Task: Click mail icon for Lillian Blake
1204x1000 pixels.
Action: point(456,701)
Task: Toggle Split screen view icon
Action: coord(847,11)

+ + + + + + +

__YOUR TASK__
Copy out every line of the items above word for word, with no changes.

__ANSWER TO THIS PROBLEM__
Task: Click mail icon for Lillian Blake
1204x1000 pixels.
Action: point(456,701)
Task: Toggle Split screen view icon
Action: coord(847,11)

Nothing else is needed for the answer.